Herrell later identified the student as Seth Sutherland.
Lake County Schools allowed parents to pick students up early, provided they called in first. At one point, the school was placed on lockdown.
Herrell said investigators are trying to determine the timeline of events and are reviewing school security video. He said it appears no one witnessed Sutherland shoot himself at around 7:30 a.m. but school officials say some students saw the incident.
Authorities say Sutherland posted to Snapchat and messaged friends and family right before the shooting. Authorities say another student at the school also posted on Snapchat the day before threatening to kill himself but authorities say that student does not need to be Baker Acted.
As school was starting, a scheduled fire drill was also taking place. Investigators are trying to determine whether the shooting happened before or after the fire drill sounded. Investigators think Sutherland shot himself in an opened courtyard area, located near a bus loop, that was not populated at the time.
"It's out in the open but it's not a very populated and crowded area at that time this morning. It seems like the majority of the student body was on the other side of the building.

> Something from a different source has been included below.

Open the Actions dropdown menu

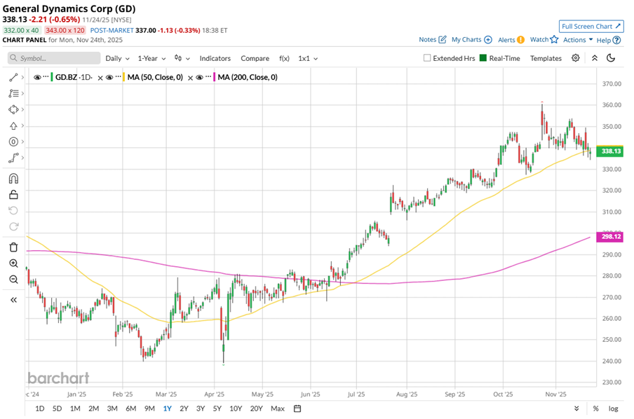tap(578, 40)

The fire drill was one that lead them away from that area," explained Herrell.
It was during the fire drill that the student was found, Herrell said. Two deputies who work full time at the school started to secure the scene and recovered the gun used.
Deputies did a sweep of the school and no other guns were found.
Parents either were notified about the shooting by texts from their students in the school, or from an automated voice message from the high school or a message from the school district.
"A Lake Minneola High School student took his life this morning in the bus loop with what appears to be a self-inflicted gunshot wound. There is no additional threat to students at LMHS or any other school," Lake Schools said in a news release.
A crisis team with grief counselors were dispatched to the school.
"There were students who saw this and that was something else that the school had to take care of, make sure those students were going to be OK," said Sherri Owens with Lake County Schools.
For some parents, hearing what happened has not been easy.
"It's really difficult as a mom to hear that something like that drastic happened at the school. And we're just all trying to (be) here, supporting each other, trying to get our children," said Lillian Rodriguez, a mother.
Vigil held for student Tuesday night
After a very difficult day at school, students, teachers and other members of the community gathered for a prayer vigil on Tuesday night. The Church at South Lake in Clermont, not far from Lake Minneola High School, opened its doors to people to help them grieve.
“Whenever something like this happens, there’s always lots of questions – about why, why did it happen today, what could I have done,” said Senior Pastor Brian Hammond.
Hammond says Tuesday’s tragedy comes after the deaths of two other students recently that have rocked the school and church community. Hammond said several students and teachers at Minneola High School are part of both. Hammond urges anyone going through a difficult time to reach out for help.
“I would encourage, especially young people, to reach out and say I need help, because there are people that do understand and want to be there for you,” said Hammond.